TASK INPUT:
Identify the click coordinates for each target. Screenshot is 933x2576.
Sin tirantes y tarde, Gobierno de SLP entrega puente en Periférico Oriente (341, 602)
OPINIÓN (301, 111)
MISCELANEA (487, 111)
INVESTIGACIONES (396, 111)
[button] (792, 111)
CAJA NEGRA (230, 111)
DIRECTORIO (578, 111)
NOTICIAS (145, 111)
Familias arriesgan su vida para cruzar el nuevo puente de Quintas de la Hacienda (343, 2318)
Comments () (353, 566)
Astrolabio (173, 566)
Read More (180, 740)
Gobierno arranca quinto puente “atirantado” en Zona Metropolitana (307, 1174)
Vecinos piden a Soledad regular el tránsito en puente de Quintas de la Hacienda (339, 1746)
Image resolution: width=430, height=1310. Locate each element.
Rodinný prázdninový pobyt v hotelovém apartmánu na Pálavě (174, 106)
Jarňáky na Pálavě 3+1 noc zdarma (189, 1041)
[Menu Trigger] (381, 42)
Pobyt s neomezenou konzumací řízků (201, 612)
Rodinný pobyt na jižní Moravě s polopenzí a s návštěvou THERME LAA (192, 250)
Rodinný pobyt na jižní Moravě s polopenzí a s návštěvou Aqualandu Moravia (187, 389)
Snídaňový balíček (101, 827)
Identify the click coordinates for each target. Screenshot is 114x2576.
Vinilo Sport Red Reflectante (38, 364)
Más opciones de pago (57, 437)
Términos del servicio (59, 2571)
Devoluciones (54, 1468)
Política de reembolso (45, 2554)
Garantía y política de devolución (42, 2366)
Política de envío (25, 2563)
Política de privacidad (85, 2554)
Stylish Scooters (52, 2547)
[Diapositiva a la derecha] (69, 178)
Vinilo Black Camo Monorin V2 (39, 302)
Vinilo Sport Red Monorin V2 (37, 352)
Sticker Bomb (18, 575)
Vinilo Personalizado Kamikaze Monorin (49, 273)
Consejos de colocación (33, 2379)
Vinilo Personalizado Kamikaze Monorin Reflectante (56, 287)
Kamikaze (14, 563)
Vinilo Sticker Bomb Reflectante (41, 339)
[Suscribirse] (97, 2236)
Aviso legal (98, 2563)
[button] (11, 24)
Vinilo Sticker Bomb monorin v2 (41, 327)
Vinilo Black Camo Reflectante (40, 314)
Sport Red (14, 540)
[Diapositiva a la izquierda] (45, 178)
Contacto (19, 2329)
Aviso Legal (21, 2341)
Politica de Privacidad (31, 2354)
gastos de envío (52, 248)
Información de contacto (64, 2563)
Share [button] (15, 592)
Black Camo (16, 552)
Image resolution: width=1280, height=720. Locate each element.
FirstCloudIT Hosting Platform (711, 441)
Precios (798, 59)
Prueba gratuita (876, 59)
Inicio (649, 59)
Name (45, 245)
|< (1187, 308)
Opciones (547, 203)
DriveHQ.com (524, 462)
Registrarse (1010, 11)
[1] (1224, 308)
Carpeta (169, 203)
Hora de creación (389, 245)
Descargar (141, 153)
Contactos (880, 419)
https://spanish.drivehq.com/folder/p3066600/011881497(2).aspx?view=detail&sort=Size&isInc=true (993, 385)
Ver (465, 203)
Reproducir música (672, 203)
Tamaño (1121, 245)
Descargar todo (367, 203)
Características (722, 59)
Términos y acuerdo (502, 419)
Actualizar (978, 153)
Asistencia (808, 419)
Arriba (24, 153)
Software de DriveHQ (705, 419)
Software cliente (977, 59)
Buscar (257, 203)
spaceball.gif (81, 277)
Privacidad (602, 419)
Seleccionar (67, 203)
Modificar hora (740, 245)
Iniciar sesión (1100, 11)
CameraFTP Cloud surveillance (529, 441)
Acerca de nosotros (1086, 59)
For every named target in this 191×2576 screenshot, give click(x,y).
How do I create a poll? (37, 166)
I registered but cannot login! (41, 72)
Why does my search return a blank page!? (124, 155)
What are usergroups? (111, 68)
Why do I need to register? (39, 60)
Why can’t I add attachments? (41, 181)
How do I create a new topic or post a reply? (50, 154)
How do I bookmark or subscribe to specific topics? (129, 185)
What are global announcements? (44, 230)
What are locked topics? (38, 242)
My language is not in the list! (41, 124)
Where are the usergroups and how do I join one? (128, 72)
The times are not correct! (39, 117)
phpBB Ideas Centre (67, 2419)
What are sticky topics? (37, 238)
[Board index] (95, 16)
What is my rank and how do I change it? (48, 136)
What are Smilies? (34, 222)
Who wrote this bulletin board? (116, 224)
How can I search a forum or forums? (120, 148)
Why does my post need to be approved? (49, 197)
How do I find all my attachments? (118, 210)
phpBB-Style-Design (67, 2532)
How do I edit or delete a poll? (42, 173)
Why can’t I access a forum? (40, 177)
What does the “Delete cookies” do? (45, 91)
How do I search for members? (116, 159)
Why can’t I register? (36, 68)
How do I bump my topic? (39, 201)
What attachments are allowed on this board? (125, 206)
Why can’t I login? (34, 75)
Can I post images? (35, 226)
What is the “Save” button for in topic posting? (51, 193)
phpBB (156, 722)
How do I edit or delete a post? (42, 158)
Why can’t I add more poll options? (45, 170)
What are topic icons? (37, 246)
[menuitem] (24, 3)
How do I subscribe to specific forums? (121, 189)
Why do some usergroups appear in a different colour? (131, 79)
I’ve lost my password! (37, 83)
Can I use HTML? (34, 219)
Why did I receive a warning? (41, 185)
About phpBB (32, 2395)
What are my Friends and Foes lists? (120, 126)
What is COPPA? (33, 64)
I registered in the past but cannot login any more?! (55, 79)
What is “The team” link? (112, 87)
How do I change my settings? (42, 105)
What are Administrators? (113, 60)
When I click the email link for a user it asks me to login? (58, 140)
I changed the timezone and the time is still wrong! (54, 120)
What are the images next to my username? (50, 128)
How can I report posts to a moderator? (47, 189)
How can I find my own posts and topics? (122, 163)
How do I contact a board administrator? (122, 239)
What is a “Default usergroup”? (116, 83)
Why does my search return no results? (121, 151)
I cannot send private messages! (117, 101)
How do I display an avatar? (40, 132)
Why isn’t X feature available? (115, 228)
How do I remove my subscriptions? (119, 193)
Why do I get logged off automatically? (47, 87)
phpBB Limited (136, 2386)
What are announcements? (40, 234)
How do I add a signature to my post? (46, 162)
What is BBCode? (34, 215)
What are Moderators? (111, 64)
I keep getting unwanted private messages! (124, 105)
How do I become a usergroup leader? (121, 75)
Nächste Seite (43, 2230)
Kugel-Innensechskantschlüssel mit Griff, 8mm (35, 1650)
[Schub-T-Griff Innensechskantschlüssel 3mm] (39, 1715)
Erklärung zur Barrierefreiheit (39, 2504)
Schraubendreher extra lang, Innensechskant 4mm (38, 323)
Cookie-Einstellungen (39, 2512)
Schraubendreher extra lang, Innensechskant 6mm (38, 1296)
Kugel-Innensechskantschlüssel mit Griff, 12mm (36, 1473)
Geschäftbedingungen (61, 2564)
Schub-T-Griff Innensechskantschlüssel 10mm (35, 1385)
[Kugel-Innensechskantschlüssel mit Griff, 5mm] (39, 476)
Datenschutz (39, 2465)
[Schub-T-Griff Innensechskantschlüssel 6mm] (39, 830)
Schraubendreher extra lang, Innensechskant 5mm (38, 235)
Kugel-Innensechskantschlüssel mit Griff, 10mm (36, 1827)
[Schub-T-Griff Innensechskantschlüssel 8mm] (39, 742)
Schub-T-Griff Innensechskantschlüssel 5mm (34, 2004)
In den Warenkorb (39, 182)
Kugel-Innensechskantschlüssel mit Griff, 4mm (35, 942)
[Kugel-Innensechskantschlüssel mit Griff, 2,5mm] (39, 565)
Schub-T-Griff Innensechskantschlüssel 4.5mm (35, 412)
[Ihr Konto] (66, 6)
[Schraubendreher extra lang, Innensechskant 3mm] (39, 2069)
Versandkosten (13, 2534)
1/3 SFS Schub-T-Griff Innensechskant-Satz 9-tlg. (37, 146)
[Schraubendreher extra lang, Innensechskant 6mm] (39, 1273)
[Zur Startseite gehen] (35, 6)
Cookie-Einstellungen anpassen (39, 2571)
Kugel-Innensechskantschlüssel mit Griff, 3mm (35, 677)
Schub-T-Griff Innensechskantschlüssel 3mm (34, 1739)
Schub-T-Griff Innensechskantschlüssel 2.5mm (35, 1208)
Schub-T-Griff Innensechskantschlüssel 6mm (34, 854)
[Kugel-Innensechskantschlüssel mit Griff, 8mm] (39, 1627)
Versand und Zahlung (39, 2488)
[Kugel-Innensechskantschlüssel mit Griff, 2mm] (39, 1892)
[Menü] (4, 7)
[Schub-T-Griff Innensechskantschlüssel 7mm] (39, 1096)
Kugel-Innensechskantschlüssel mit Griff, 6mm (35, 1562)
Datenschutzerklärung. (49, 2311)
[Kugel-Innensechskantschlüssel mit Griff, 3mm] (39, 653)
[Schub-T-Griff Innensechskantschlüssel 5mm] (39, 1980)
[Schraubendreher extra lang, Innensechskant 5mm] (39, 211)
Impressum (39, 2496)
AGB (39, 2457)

BRIEF:
Tally up the lines of the data above where the string "Kamikaze" appears, and give only the count.

TASK RESULT:
3